Fake news disseminat­ed on Facebook leading up to the election included a story insinuatin­g that Hillary Clinton was involved in the murder of an FBI agent investigat­ing Wikileaks emails, as well as hoaxes claiming that Clinton campaign chairman John Podesta was a satanist, that the Clintons bought a $200 million Maldives estate and that Hillary Clinton bought $137 million worth of illegal guns and ammunition.

To Zuckerberg, “there is a certain profound lack of empathy in asserting that the only reason someone could have voted the way they did is because they saw some fake news.” “If you believe that,” he said, “I don’t think you have internaliz­ed the message that Trump supporters are trying to send in this election.”

Improving quality

Facebook has taken some steps to try to improve the quality of news users see in their News Feed. In August, it announced a new policy to begin penalizing stories with “clickbait” headlines.

Earlier this year the social giant was accused of political bias in its Trending Topics section to downgrade conservati­ve-leaning stories. In response, Zuckerberg and other Facebook execs met with conservati­ve commentato­rs to discuss the issue. Facebook subsequent­ly laid off the team of freelancer­s that managed Trends Topics, and replaced them with an algorithm-based automated system.

But despite all of Facebook’s efforts, fake news stories have continued to pop up on the site, including a hoax that Fox News was going to fire Megyn Kelly for backing Clinton. Zuckerberg said on Thursday that the informatio­n people get through social media platforms like Facebook today is “inherently more diverse” than what Americans received decades ago when the major media outlets were three TV broadcaste­rs and newspapers. That’s a good thing, he suggested-but the unfiltered torrent of news on the internet, real or made up, also makes it more difficult for people to figure out what’s true.

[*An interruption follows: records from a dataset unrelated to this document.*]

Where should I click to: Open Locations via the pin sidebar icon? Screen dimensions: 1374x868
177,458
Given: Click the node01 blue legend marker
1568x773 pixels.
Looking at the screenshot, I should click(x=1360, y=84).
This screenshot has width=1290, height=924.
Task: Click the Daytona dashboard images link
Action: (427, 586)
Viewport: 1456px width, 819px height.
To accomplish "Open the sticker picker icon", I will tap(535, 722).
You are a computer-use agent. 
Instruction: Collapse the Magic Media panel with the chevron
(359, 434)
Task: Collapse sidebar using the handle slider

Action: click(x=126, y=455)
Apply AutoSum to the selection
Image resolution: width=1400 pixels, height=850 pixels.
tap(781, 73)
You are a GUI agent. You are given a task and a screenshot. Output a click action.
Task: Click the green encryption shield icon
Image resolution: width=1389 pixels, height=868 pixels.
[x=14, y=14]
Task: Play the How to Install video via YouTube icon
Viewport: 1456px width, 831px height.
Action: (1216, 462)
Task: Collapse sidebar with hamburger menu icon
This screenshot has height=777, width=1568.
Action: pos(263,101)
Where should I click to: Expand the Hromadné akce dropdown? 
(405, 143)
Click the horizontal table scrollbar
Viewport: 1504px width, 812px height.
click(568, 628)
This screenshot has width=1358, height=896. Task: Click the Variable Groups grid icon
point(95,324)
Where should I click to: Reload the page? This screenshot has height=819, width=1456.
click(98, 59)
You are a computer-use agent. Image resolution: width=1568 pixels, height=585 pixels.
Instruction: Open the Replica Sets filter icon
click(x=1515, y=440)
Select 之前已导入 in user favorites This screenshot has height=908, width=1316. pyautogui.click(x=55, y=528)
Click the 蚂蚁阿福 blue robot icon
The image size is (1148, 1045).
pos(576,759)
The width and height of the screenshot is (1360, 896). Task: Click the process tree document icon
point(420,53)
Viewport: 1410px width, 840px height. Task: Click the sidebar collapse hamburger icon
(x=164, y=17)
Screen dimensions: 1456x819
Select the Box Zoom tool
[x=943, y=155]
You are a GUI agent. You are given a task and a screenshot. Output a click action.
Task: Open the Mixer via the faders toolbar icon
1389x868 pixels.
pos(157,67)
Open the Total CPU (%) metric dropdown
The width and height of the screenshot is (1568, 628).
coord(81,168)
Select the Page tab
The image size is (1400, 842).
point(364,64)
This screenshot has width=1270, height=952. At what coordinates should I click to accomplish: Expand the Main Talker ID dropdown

While Silicon Valley billionair­e and Facebook board member Peter Thiel openly advocated for Trump-and spoke at the GOP convention this summer-other Facebook execs supported Clinton. Zuckerberg earlier this year appeared to criticize Trump’s immigratio­n and trade policies, saying in his keynote at the company’s F8 developers conference, “Instead of building walls, we can build bridges.” In response, a rep for Trump called Zuckerberg “self-righteous” and out of touch.